### The problem
From the records below, copy each line in which the string "will" occurs.

### Records provided

_____

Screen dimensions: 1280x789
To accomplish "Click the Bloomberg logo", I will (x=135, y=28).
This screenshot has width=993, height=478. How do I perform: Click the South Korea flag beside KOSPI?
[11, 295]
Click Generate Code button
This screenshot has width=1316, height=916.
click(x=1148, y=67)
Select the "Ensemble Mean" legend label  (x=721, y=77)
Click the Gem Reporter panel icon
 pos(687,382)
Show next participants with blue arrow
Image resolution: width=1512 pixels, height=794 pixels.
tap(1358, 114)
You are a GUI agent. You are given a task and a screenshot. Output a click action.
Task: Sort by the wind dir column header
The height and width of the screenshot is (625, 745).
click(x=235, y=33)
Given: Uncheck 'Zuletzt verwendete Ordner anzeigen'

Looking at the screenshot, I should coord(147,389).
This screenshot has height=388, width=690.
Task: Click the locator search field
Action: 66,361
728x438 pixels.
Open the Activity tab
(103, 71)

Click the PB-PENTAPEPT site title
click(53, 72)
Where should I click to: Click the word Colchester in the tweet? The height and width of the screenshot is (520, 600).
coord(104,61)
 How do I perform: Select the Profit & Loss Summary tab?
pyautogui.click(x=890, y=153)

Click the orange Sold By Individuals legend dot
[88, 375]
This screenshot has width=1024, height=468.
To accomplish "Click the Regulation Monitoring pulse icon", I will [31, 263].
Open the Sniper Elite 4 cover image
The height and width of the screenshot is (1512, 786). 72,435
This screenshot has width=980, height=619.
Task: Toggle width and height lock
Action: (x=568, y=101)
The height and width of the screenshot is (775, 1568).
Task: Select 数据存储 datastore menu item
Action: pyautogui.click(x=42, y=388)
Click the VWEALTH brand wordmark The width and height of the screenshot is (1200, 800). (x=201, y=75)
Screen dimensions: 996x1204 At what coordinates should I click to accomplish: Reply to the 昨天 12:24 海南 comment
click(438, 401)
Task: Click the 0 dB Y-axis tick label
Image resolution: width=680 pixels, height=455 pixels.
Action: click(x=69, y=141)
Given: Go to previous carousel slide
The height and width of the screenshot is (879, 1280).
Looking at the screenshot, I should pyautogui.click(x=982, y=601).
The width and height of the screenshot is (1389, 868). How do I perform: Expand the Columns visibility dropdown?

_____

### Task output
To accomplish "Click the Bloomberg logo", I will (x=135, y=28).
To accomplish "Click the Regulation Monitoring pulse icon", I will [31, 263].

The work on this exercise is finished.